Exhibition review as published by The Mancunion, Britain’s biggest weekly student newspaper. The Mancunian Arts & Culture brings you a review of Joana Vasconcelos: Time Machine, a new exhibition at the Manchester Art Gallery.
Modern poetic inversions infused within the historic collection of the Manchester Art Gallery
Time Machine is an exhibition in Manchester Art Gallery by Portuguese artist Joana Vasconcelos, expressing her exquisitely crafted sculptures and on-site installations. Her work subverts and decontextualizes everyday objects and common ambiguities that engage with elements from the past, present and future. She is uncontrolled with her use of colour, which adds comic effect and helps to invert reality and challenge narratives about identity, class and the status of women.
Vasconcelos uses symbolism in many of her artworks to present dichotomies between public/private, handmade/industrial, and male/female. As you enter the ground floor of the Gallery, two sculpted lions in white marble, known as Hwarang, welcome you where dubiously a feminine lace black crochet net has restrained their masculine pride.
As you continue into the permanent collection galleries, it becomes exciting to see how Vasconcelos has positioned some unexpected sculptures amongst the major permanent collection galleries. These modern art pieces permeate within and respond to both the historic pieces of fine and decorative artwork, and the palazzo style architecture of the galleries. An example of how this has been done quite effectively and comically would be her new artwork Cottonopolis. Inspired by the William de Morgan and Pilkington tiles on display nearby, this piece combines masculinity with feminism and offers a playful, lively and colourful installation of overlapping textile tubes. It frames The Shadow of Death by William Holman.
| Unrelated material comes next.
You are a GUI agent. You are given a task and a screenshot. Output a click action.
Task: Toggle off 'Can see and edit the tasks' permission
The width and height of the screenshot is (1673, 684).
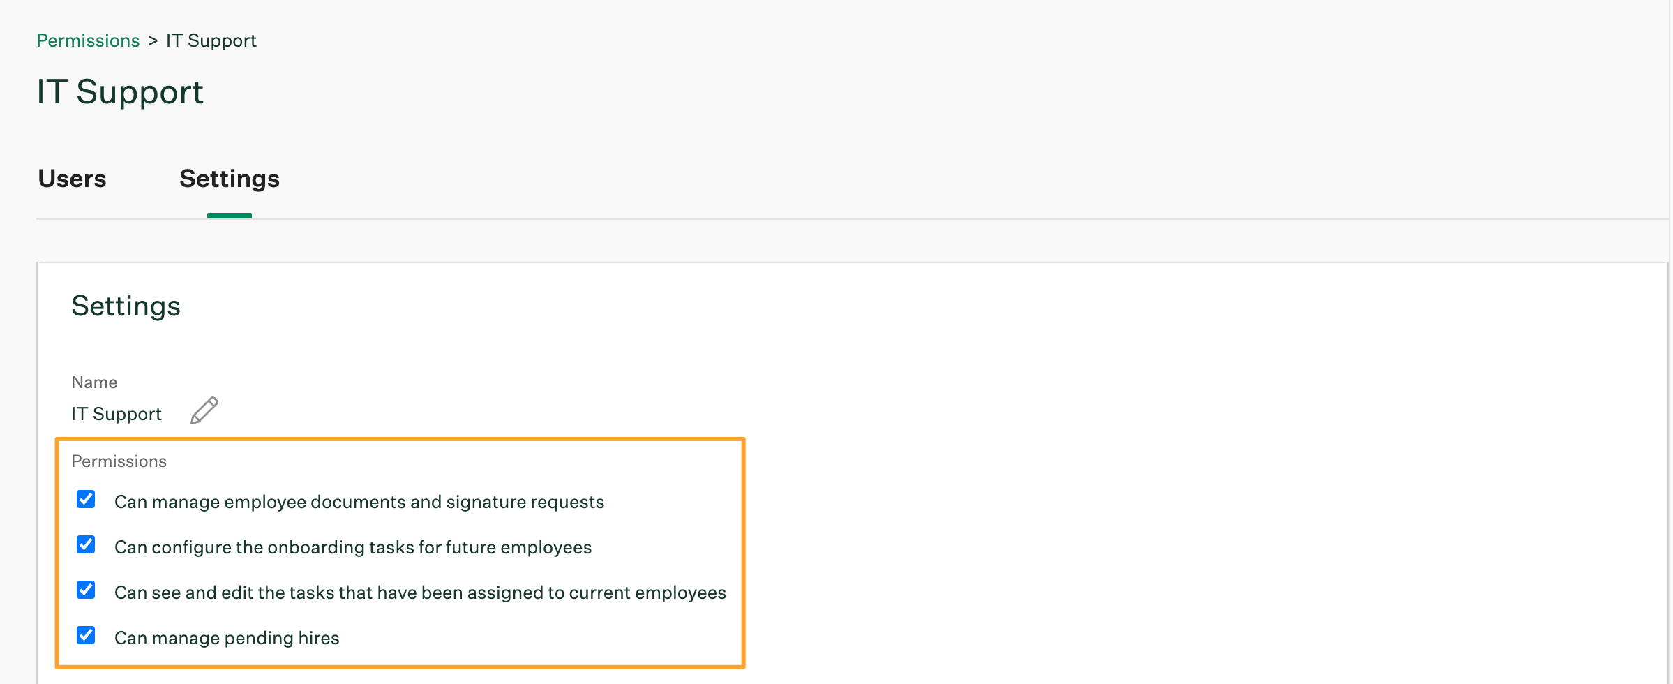(85, 590)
Perhaps because this painting also explores themes of identity, it was chosen by Vasconcelos to incorporate with her artwork.
On the second floor, there are two impressive vehicle works that present an assemblage of juxtaposing worlds. As you enter, you are thrown back by uneasy tensions between life and death, depicted within War Games. This piece is made of a black 1960s Morris Oxford, which from the outside is adorned with black toy rifles and strips of LEDs to simulate speed and movement. From the inside, colourful toys convey a world of innocence. In the next room you find Lilicoptere, a vision of contradictions. Is it a helicopter or a bird? As you walk around the installation, you notice how it changes between looking like a pink ostrich to a mechanism clad in Swarovski crystals and gold leaf – a perverse metamorphosis from machine to animal conveyed by kitsch taste and overloaded opulence. Nonetheless, it dazzles in technicality and intricacy.
On your way out, make sure you don’t miss Britannia, a new textile work that has been specially commissioned for the building. Suspended organic forms of vibrant colour and texture are juxtaposed between the steel and glass architecture, creating an emotive response as they cascade down the three floors of the glass atrium and frame the main circulation.
On the whole, Vasconcelos’ Time Machine is an exciting collection of work exploring modern poetic inversions, set in the context of the historic collection of the Gallery. Not bound by a closed space, the interventions infiltrate physically within the gallery spaces, and whimsically in our thoughts, stimulating our discernment with what is real and what is imaginary.